I wanted to open ports to host Minecraft servers and just smoother connections to other games. I port forwarded the necessary ports on my router and PC firewall. I enabled DMZ on my PC's IP address. I also enabled Static IP on my PC. Tested the ports on yougetsignal.com and canyouseeme.org but they say the port is closed, connection refused or connection timed out. I called my ISP and they told they only blocked port 80 and other ports. In the past, my ports were open and I could host games but now it's refusing to open. Anyone have any solutions to this problem? I have Medialink MWN-WAPR300N router.


----------



## Wand3r3r (Sep 17, 2010)

*Re: Connection refused after DMZ and Port Fowarding*

You enable dmz OR you port forward but you don't do both at the same time.

Please post the following;

ipconfig /all from the target workstation
tracert yahoo.com 
screen shot of you port forwarding page from the router


----------



## Vilkite (Aug 9, 2014)

*Re: Connection refused after DMZ and Port Fowarding*

ipconfig /all:









tracert yahoo.com:









Port forward page:


----------



## Wand3r3r (Sep 17, 2010)

*Re: Connection refused after DMZ and Port Fowarding*

"I also enabled Static IP on my PC"
but
dhcp enabled = yes in ipconfig. Are you doing a ip reservation in the router?

Minecraft uses port 25565 and that port is not forwarded. One of the tricks about testing ports is you have to have the program operating/listening on that port to get a response to the port query.


----------



## Vilkite (Aug 9, 2014)

*Re: Connection refused after DMZ and Port Fowarding*

Sorry, my knowledge about networking is just the basics. If you can tell me what settings I should enable or disable on my router, that might help.
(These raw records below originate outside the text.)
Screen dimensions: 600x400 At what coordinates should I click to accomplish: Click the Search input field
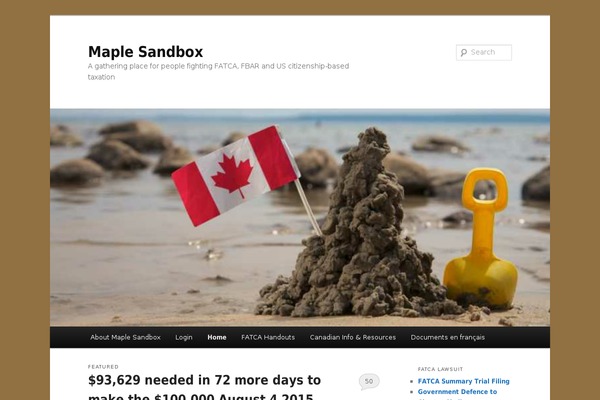click(x=484, y=52)
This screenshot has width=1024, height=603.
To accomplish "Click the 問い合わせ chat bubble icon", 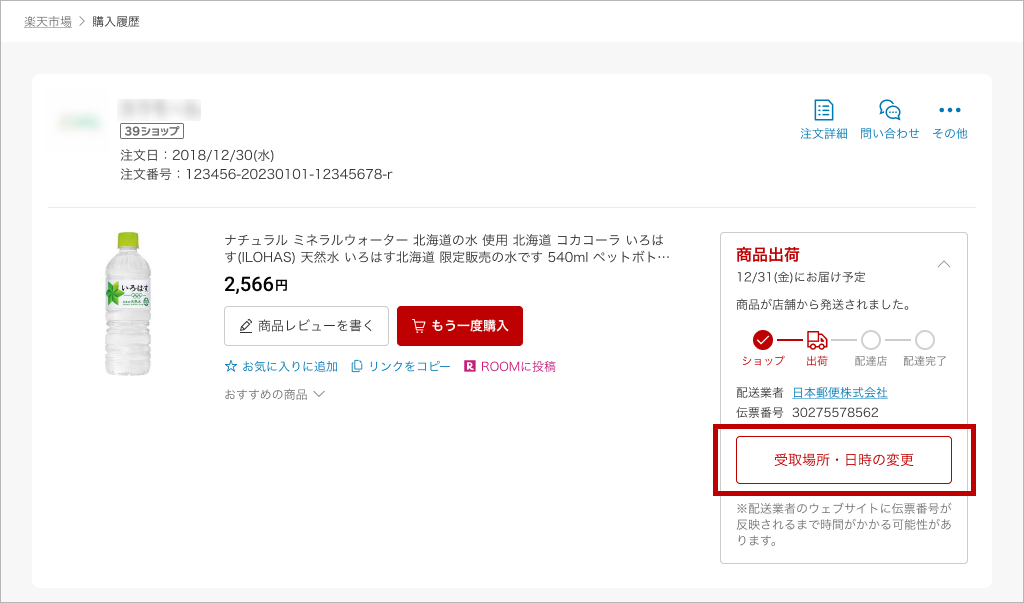I will (x=889, y=110).
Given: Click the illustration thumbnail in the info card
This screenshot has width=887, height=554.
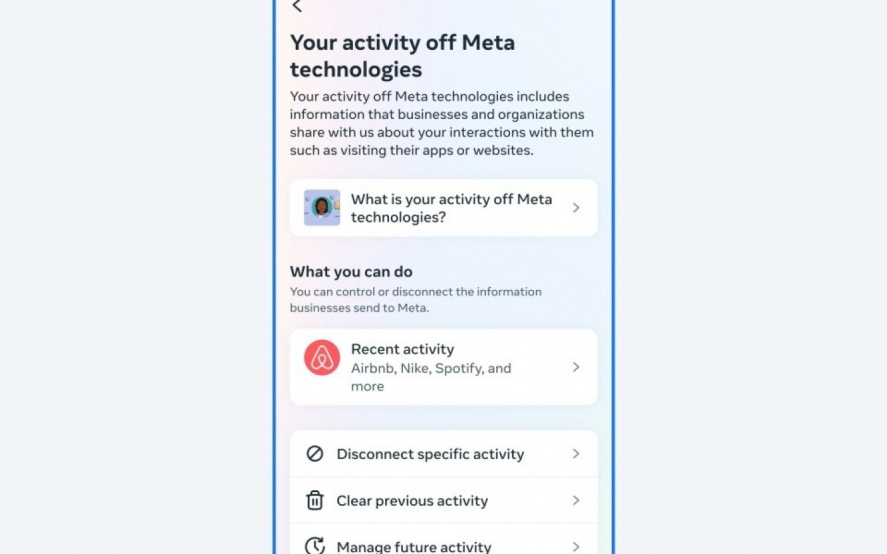Looking at the screenshot, I should pos(322,208).
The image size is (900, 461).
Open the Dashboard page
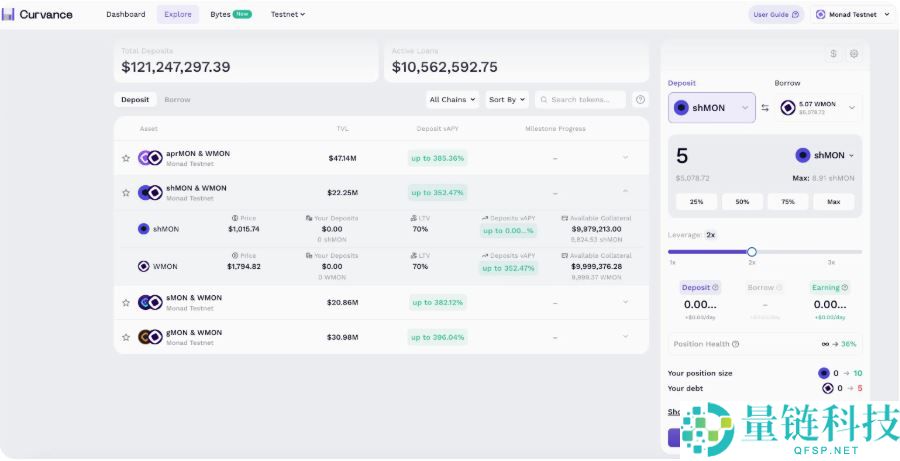coord(126,14)
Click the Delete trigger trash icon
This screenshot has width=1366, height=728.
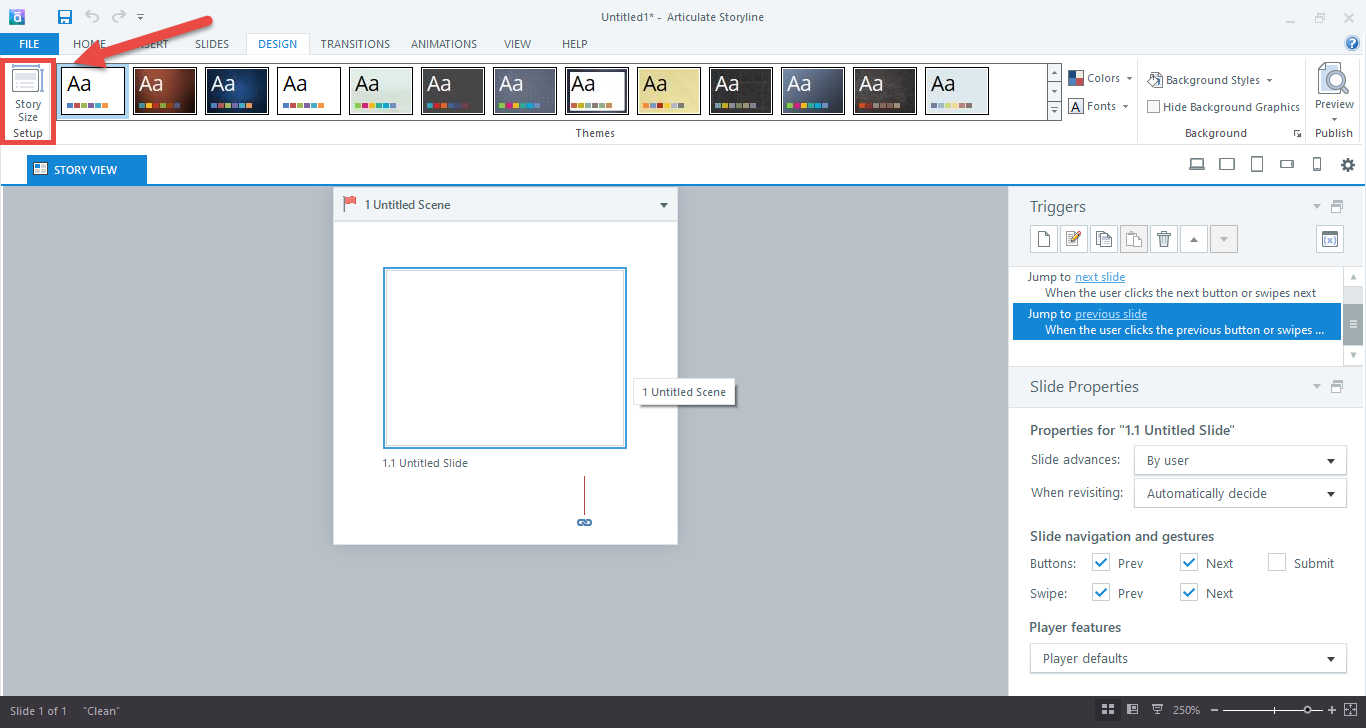coord(1164,239)
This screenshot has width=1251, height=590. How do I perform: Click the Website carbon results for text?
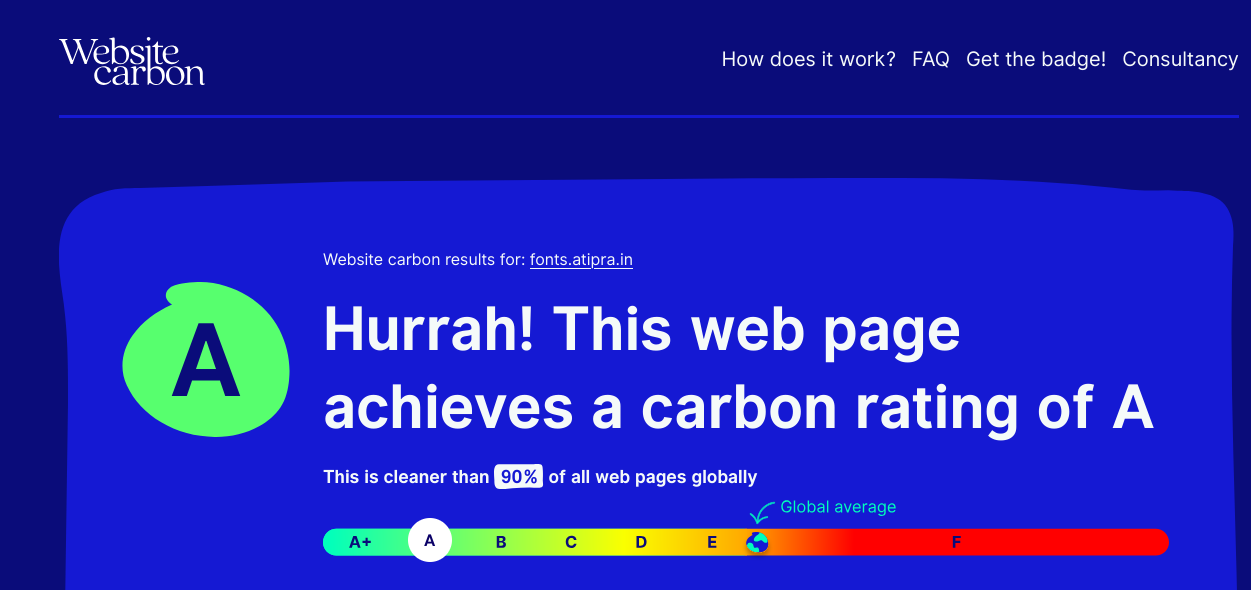click(424, 260)
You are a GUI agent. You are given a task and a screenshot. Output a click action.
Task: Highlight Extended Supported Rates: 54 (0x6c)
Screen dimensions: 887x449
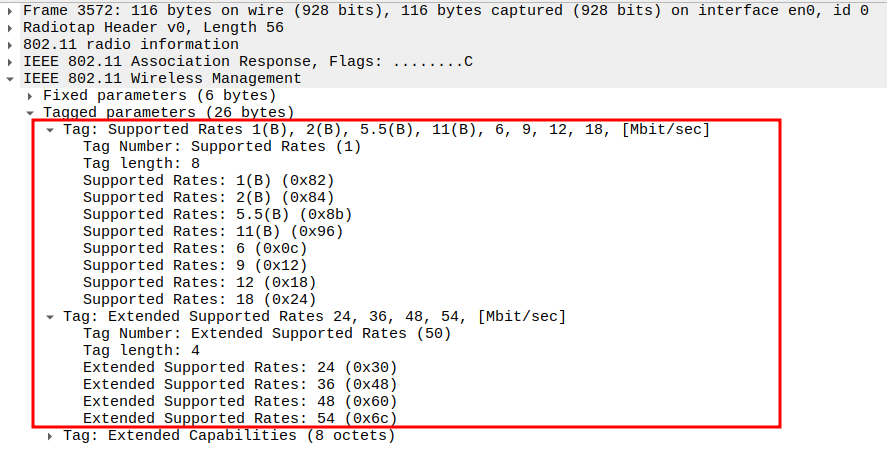[x=240, y=418]
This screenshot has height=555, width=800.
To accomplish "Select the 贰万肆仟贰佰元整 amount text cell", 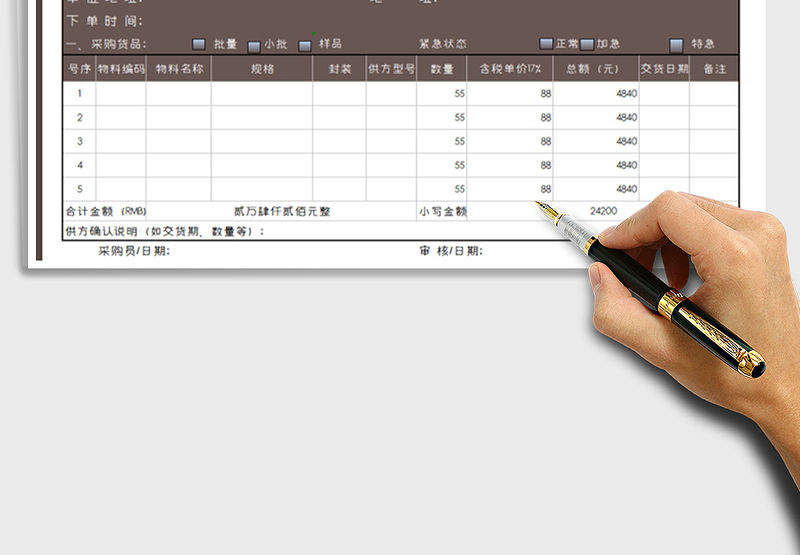I will click(x=282, y=211).
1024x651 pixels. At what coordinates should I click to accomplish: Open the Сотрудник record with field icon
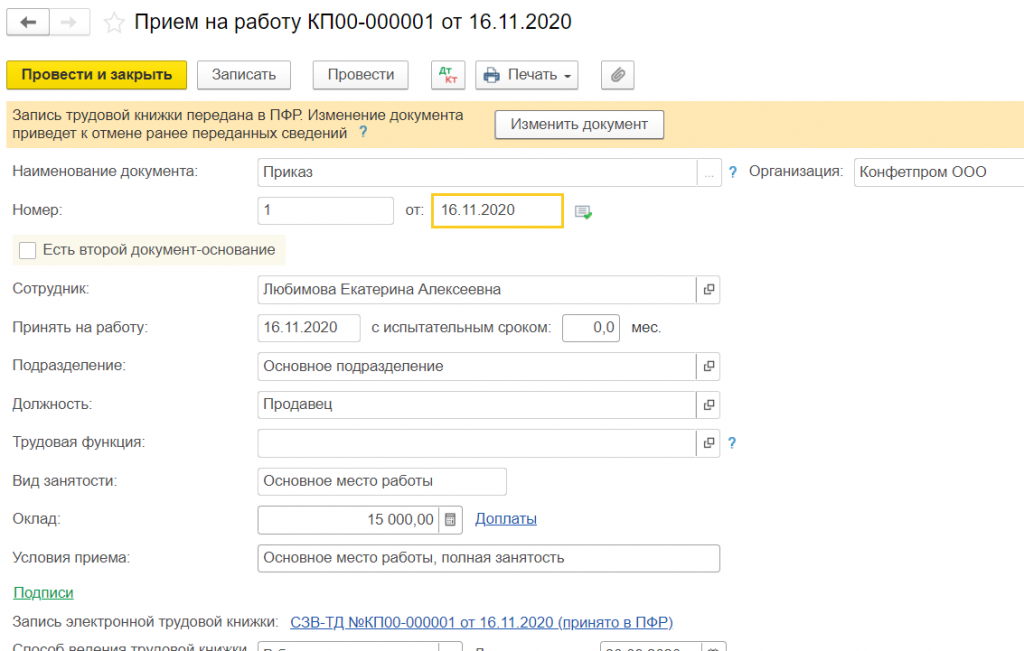[x=708, y=289]

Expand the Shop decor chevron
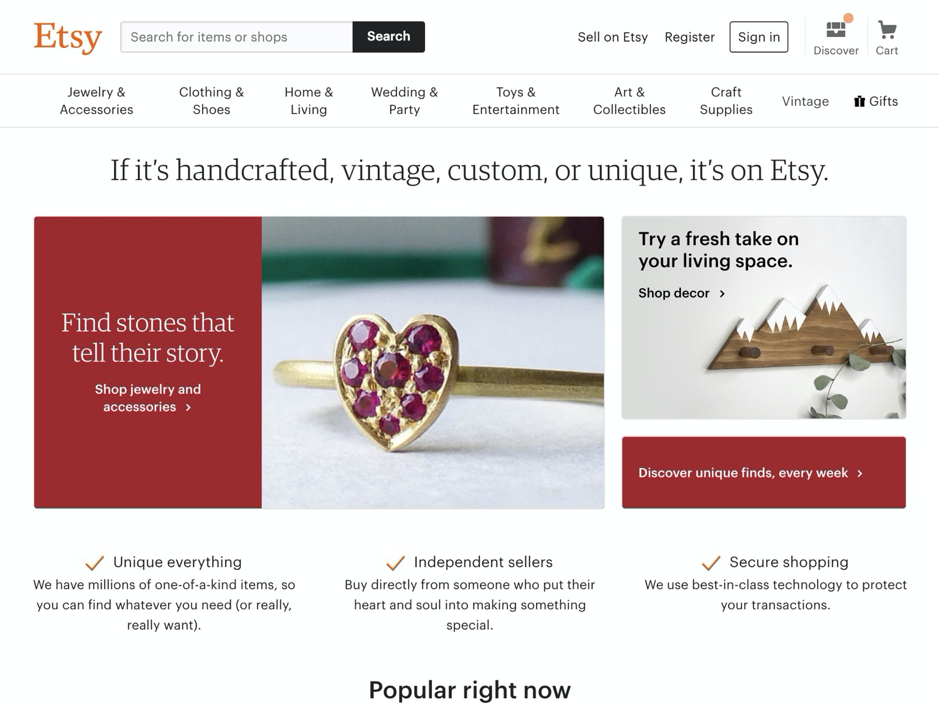tap(720, 293)
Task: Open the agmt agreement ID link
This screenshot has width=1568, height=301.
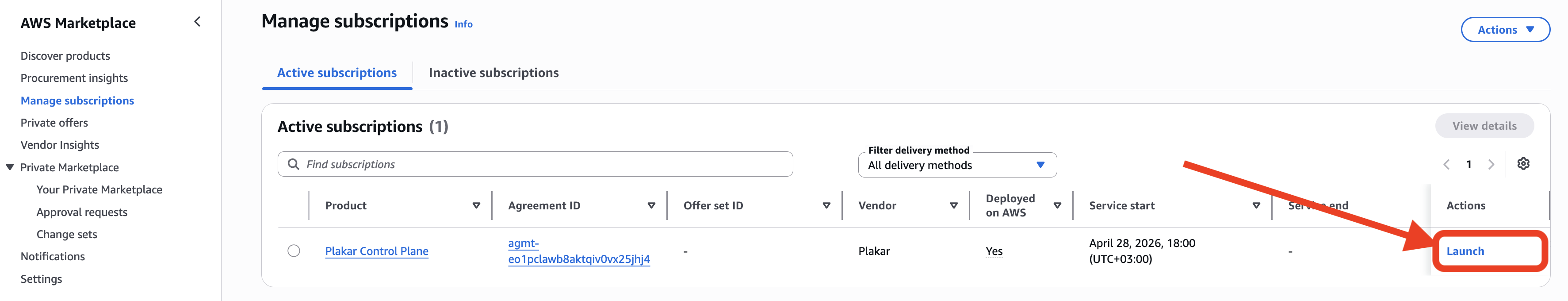Action: click(x=578, y=251)
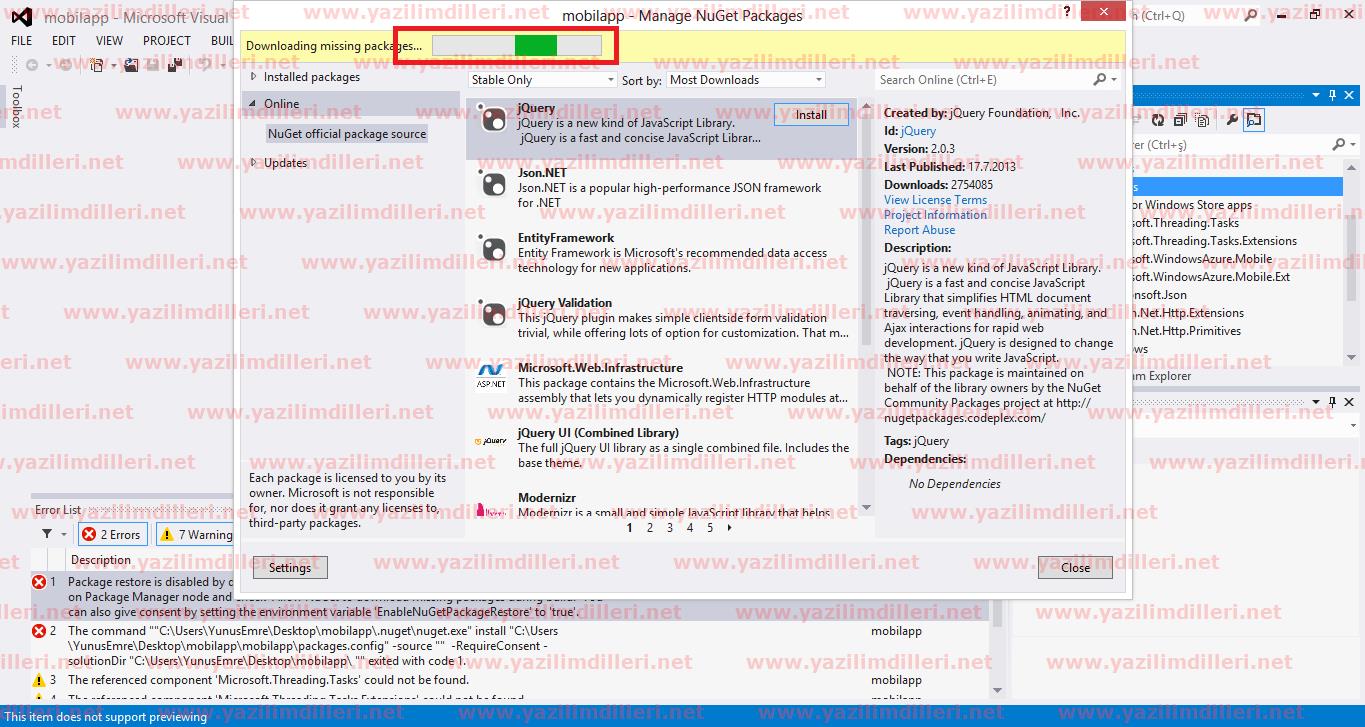The image size is (1365, 727).
Task: Click the Error List filter funnel icon
Action: [x=47, y=535]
Here are the results again:


----------



## Wand3r3r (Sep 17, 2010)

*Re: Connection refused after DMZ and Port Fowarding*

OK I see you have the minecraft server port forwarded. Bring up the minecraft server, minimize it and run your port test again. Is it open now?


----------



## Vilkite (Aug 9, 2014)

*Re: Connection refused after DMZ and Port Fowarding*



















Apparently, the ports open when the Minecraft server is running.


----------



## Wand3r3r (Sep 17, 2010)

*Re: Connection refused after DMZ and Port Fowarding*

Yep just like I said in post #4


----------



## Vilkite (Aug 9, 2014)

*Re: Connection refused after DMZ and Port Fowarding*

How come on when some games run, the ports don't seem open? Say League of Legends or Warframe.


----------



## Wand3r3r (Sep 17, 2010)

*Re: Connection refused after DMZ and Port Fowarding*

Your settings don't match.

•5000 - 5500 UDP - League of Legends Game Client
•8393 - 8400 TCP - Patcher and Maestro
•2099 TCP - PVP.Net
•5223 TCP - PVP.Net
•5222 TCP - PVP.Net
•80 TCP - HTTP Connections
•443 TCP - HTTPS Connections

Warframe uses UDP ports 4950 and 4955 & the TCP port range 6695 - 6699
be specific. don't do both when it only calls for tcp or udp


----------



## Vilkite (Aug 9, 2014)

*Re: Connection refused after DMZ and Port Fowarding*

I see, thank you for your help! Last thing I want to ask, any settings I should change on my router?


----------



## Wand3r3r (Sep 17, 2010)

*Re: Connection refused after DMZ and Port Fowarding*

Only settings I can see to change relate to port forwarding and you have a handle on that.


----------



## Vilkite (Aug 9, 2014)

*Re: Connection refused after DMZ and Port Fowarding*

Well then, thank you so much for your help!


----------



## Wand3r3r (Sep 17, 2010)

*Re: Connection refused after DMZ and Port Fowarding*

Glad to help. Best of luck


----------